Ao final no mérito requer que sejam julgados totalmente procedentes os pleitos constantes na inicial, com a confirmação dos efeitos da Tutela de Urgência, bem como com coma consequente modficaçãodas cláusulas contratuais abusivas e fixação de prestação proporcional para ambas as partes a fim de: a) que seja extirpada da evolução financial os juros remuneratórios abusivos aplicados, fazendo cessar a prática do ANATOCISMO vedada pela Súmula 121 do STF, com a consequente aplicação dos juros simples e prestações proporcionais a ambas as partes, levando em consideração a perícia contábil realizada; b) que seja realizada a revisão do contrato de financiamento imobiliário, com a exclusão das cláusulas abusivas e a adequação da taxa de juros aos patamares legais e de mercado; c) que seja a ré condenada à restituição dos valores pagos a maior pelos Autores, conforme constatação da perícia técnica, na sua forma devidamente atualizada com aplicação dos juros legai; d) que seja a ré condenada á devolução em dobro dos valores pagos indevidamente, nos termos do art. 42, parágrafo único, do CDC; e) que determinado o cancelamento das taxas de administração e seguros, bem como a devolução dos valores pagos; f) que seja a ré condenada ao pagamento de custas e honorários advocatícios a serem arbitrados por Vossa Excelência nos termos do art. 85 do Código de Processo Civil.
Alega o seguinte:
- firmou com a instituição financeira Ré, contrato de financiamento com garantia de alienação fiduciária, por meio da Cédula de Crédito Bancário nº 8.7877.05531418, em 03/06/2019, com o objetivo de adquirir um veículo da marca Volkswagen Jetta Comfortline 2.0 Flex Automático, ano/modelo 2013, placa OVK9B28, conforme dados constantes do instrumento contratual.

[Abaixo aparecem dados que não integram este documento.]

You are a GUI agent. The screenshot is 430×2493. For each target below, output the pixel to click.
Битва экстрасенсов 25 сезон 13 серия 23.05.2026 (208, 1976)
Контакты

- que, em 03/06/2019, o autor realizou financiamento do bem imóvel localizado na Av. Meriti, 4185, Bloco 01, Apartamento 306, Irajá - Rio de Janeiro - RJ, 21250-391, através instrumento particular de financiamento e compra de imóvel, mútuo e alienação fiduciária em garantia no sfh, sob o nº 8.7877.05531418, tendo como devedor o próprio autor e como credora a Caixa Econômica Federal.
- que o valor destinado a compra e venda do imóvel foi de R$147.000,00 (cento e quarenta e sete mil reais) a serem pagos em 360 meses, no valor médio de R$R$1.311,26 (Hum mil trezentos e onze reais e vinte seis centavos).
- que se encontra adimplente com as parcelas.
- que, contudo, a ré vem realizando cobranças de mora, onde os autores entendem como indevido, uma vez que todos os pagamentos foram realizados dentro da data de vencimento.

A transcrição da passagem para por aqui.